Objektivität befragt Beweisbarkeit und äußere, bedingte Wahrheit, die Subjektivität generiert innere Weltbewegung und Vorstellung sowie Prozesse der Entscheidungs- und Wahrheitsfindung. Das Subjektive führt die innere Welt aus Idee und Wille als treibender Kraft, das Objektive bietet materiale Formung und serielle Bedingung existenzieller Umsetzung und Entfaltung.
Subjekt und Objekt beschreiben ein gegenseitig komplementäres Verhältnis, sie zu entkoppeln bedeutet, Geist zu „entkörpern“ und Leben zu „entgeistigen“, seinen Sinn zu entleeren. Und ein Leben ohne Sinn und Sinnlichkeit aus Subjektivität wird „objektiv“, zugleich kalt und nihilistisch, vor allem am wenigsten menschengerecht. Das Subjekt braucht also das Objekt, um Geist zu verlebendigen, und das Objekt braucht das Subjekt, um Leben zu vergeistigen, den Grund und die initiatorische Energie des Bewusstseins, das Sein human zu formen.
Im ablaufenden Anthropozän hat die materiell-technische Beherrschung den Menschen zu fast vollständiger Objektivation verführt. Und transhumane Quantifizierung marginalisiert Gesellschaften zu vereinheitlichten, steuerbaren Massen, die in der Scheinsicherheit des versklavten Kollektivs eine Art von Sein durch Haben ersetzen und „Sinnfreiheit“ kompensieren. Der Mensch wird unter Aufgabe seiner Subjektivität zum Objekt, individuell begründete Freiheit des Subjekts wird zur „objektiven“ Bedrohung des polit-ökonomisierten oder öko-politisierten Systems.
In der Folge hinterlassen Nihilismus, innere Leere und vegetative Existenz eine äußere Welt ohne humane Idee und Imagination, ohne Vernunft und Phantasie – also all das, dessen es jenseits aktueller kleinteiliger Systemrelevanz des Objektiven eben als Voraussetzung erfolgreicher wie zukunftsfähiger Transition so not-wendend bedarf. Diese Einschätzung provoziert die Frage: Wie können Menschen und Gesellschaften diese Sackgasse jeder Art von humaner Weiterentwicklung üerwinden?

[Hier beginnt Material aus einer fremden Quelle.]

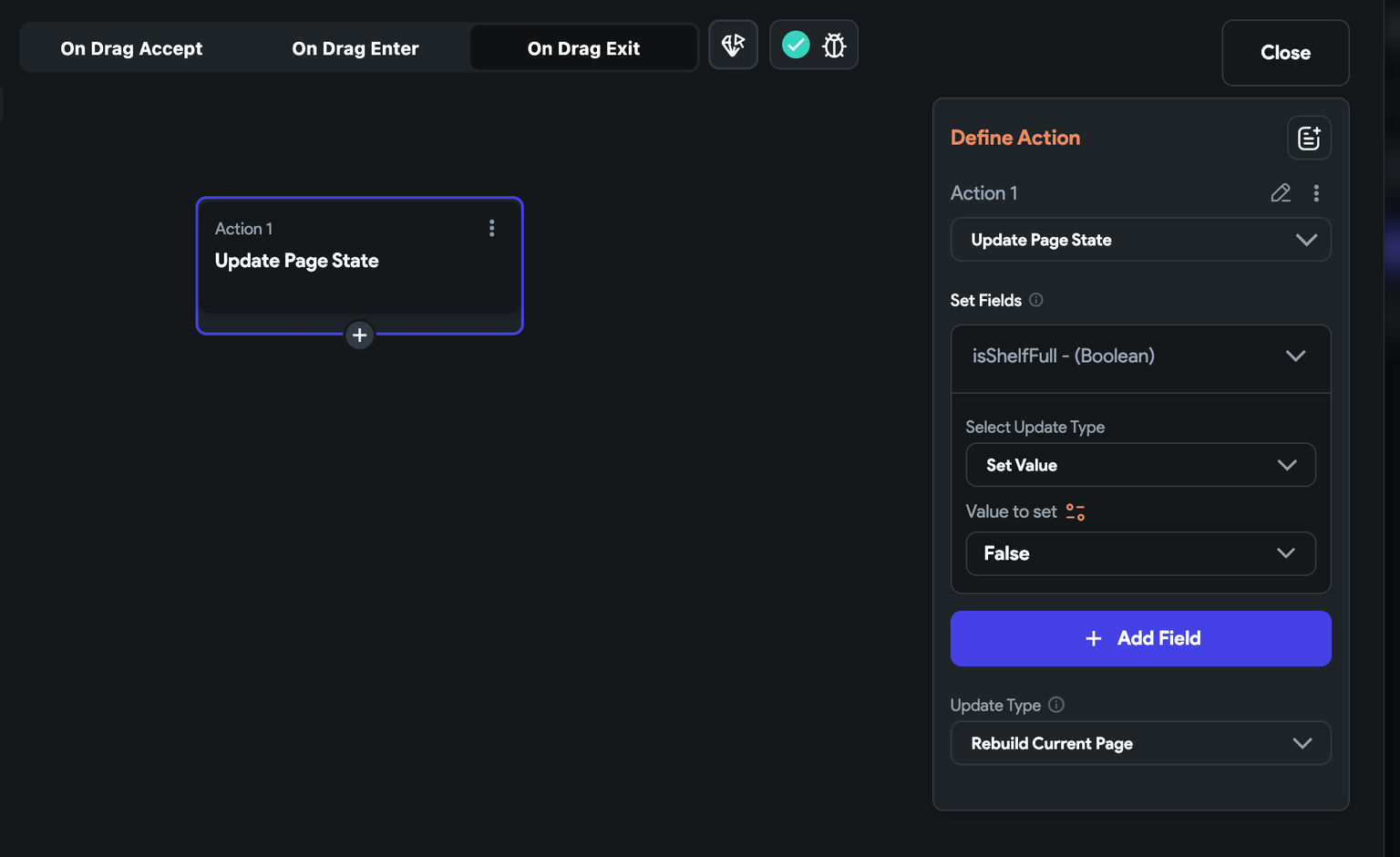
Task: Switch to the On Drag Accept tab
Action: pyautogui.click(x=131, y=48)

3. Individuation und Introversion
Die Lernfähigkeit des Menschen basiert auf Erkenntnis und Erfahrung, letztere kann der Erkenntnis dienen. Zugleich verfügt die Erkenntnis – der Bereich des inneren Raums – über wesentlich weitergehende Dimensionen, die sie unabhängig von der Erfahrung im äußeren Raum stellt und darüber erhebt: die Dimensionen der Kognition, Reflexion, Imagination und Kontemplation sowie Einfühlung und innerer Wahrnehmung als Verfahren a-priorischer Erschließung komplementärer innerer und äußerer Welten.

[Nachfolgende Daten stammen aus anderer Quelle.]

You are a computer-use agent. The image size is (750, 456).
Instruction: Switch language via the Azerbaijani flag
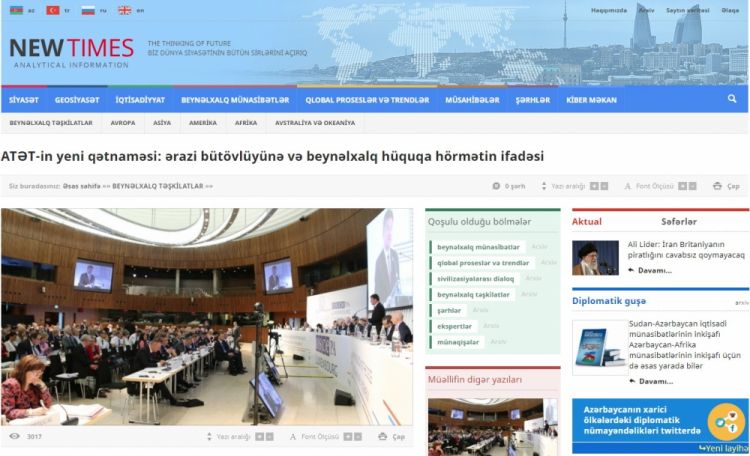16,10

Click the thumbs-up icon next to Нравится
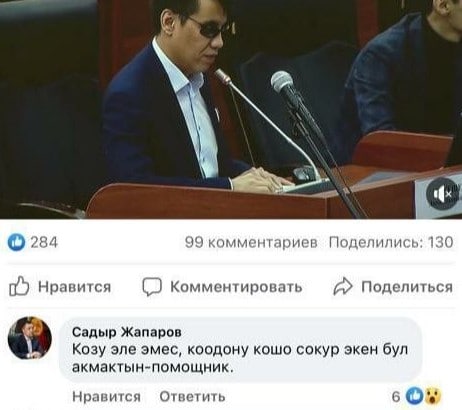pyautogui.click(x=19, y=286)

Aus dem Seinsprozess des Kindes wird das zunehmende Bewusstsein des erwachsenden Menschen entwickelt. Diese Art von Emanzipation – einem Quantensprung gleich – bewirkt die Umkehrung in die Suprematie Geist gestützter Selbst-Bestimmung, die Autonomie des Subjekts, also abhängig von bewusster Erkenntnis Führung und Verantwortung aus seiner inneren Welt zu schöpfen und im Äußeren zu korrelieren und zu kommunizieren. Erst diese Öffnung nach Innen, Introversion, schafft die Grundlegung innerer Führung aus dem Selbst, um dem Absoluten, der Totalität des Inneren des Menschen Raum zu geben und – je bedingt relativierend – im Äußeren zu repräsentieren.

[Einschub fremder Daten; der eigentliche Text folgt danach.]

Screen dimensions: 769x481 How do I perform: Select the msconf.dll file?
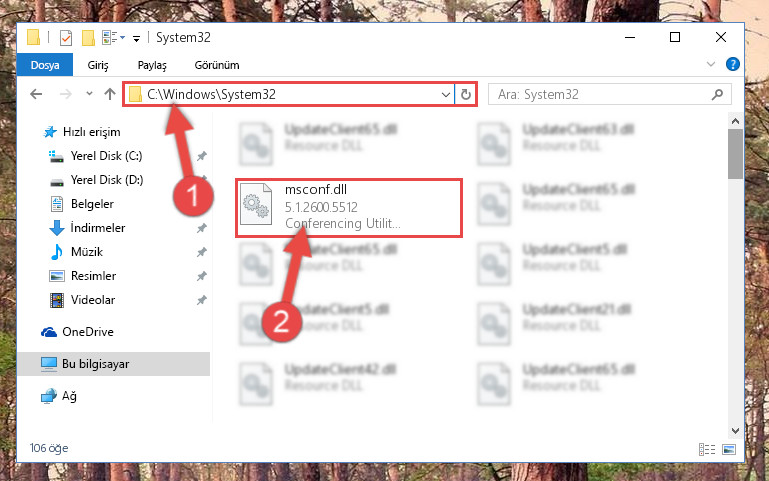tap(349, 208)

So reift der Mensch zum Individuum, zugleich verstärkt er die Potentiale als freies, kommunikatives Gesellschaftswesen. Und weiter: Der Mensch als Subjekt der jeweiligen Individuation, aus der Unendlichkeit seines Bewusstseins geleitet, ist sich nach außen seiner Relativität in der physisch-materiellen Realität weitgehend bewusst und wählt adäquate Positionen und Prozesse, sich sozial und legitim gesellschaftlich zu verorten. Seine innere Formung wird zum kreativen Impuls, zur Inspiration gesellschaftlicher, gewaltfreier Willensbildungs-, Entscheidungs- und qulitativer Wachstumsprozesse.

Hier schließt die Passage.